Hadronic scattering in (1+1)D SU(2) lattice gauge theory from tensor networks

TL;DR

This paper uses tensor-network techniques to simulate real-time hadronic scattering in a (1+1)D SU(2) lattice gauge theory, revealing new entanglement phenomena and establishing benchmarks for non-Abelian gauge dynamics.

Contribution

First real-time simulation of non-Abelian hadronic scattering using tensor networks, exploring entanglement and inelastic processes without gauge field truncation.

Findings

B = 0 and B = 2 channels show elastic dynamics similar to the Schwinger model.

B = 1 sector exhibits entanglement and delocalization during collisions.

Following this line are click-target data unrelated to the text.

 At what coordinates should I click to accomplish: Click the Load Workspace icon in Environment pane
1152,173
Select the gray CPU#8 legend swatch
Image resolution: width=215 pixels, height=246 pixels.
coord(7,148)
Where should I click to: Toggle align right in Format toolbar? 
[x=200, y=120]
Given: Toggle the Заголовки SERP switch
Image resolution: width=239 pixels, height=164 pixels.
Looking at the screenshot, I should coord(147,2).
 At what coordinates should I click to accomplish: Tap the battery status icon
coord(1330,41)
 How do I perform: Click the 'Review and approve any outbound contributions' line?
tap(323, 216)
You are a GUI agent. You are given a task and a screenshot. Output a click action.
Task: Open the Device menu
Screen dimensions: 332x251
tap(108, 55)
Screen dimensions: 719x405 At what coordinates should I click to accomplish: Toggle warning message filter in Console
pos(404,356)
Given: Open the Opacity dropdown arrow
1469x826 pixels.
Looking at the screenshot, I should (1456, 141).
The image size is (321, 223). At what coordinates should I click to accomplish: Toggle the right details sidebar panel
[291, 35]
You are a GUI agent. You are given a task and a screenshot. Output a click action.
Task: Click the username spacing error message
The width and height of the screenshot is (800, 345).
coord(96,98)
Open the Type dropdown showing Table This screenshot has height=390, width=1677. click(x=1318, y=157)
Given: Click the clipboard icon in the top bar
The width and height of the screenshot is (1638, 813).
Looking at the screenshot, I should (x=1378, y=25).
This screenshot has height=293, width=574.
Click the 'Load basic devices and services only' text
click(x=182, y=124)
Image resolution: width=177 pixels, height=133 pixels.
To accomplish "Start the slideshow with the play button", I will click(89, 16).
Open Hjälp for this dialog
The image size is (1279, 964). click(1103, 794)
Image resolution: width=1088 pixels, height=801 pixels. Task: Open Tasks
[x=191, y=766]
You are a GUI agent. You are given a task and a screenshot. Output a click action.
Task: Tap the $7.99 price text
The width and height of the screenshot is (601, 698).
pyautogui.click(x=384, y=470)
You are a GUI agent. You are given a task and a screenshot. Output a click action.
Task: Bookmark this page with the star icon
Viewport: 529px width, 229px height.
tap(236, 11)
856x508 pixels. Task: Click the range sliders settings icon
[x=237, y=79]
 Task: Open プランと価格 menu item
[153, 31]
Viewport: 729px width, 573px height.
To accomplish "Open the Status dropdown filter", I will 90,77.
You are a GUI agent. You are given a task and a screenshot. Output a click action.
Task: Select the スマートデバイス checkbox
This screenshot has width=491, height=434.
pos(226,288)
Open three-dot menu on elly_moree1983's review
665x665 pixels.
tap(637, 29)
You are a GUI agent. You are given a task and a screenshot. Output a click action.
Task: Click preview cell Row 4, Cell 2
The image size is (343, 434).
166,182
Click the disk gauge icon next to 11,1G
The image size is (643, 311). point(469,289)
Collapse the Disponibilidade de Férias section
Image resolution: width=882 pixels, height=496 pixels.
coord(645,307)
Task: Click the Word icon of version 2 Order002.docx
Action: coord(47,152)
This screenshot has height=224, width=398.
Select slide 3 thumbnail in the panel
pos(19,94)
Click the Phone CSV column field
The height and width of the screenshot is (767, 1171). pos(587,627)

Results provide benchmarks for non-Abelian gauge theory scattering from first principles.

Abstract

We present a first real-time study of hadronic scattering in a (1+1)-dimensional SU(2) lattice gauge theory with fundamental fermions using tensor-network techniques. Working in the gaugeless Hamiltonian formulation -- where the gauge field is exactly integrated out and no truncation of the electric flux is required -- we investigate scattering processes across sectors of fixed global baryon number $B = 0, 1, 2$. These correspond respectively to meson-meson, meson-baryon, and baryon-baryon collisions. At strong coupling, the $B = 0$ and $B = 2$ channels exhibit predominantly elastic dynamics closely resembling those of the U(1) Schwinger model. In contrast, the mixed $B = 1$ sector shows qualitatively new behavior: meson and baryon wave packets become entangled during the collision, and depending on their initial kinematics, the slower state becomes spatially delocalized while the faster one propagates ballistically. We characterize these processes through local observables, entanglement entropy, and the information-lattice, which together reveal how correlations build up and relax during the interaction. Our results establish a first benchmark for non-Abelian real-time scattering from first principles and open the path toward quantum-simulation studies of baryon-number dynamics and inelastic processes in gauge theories.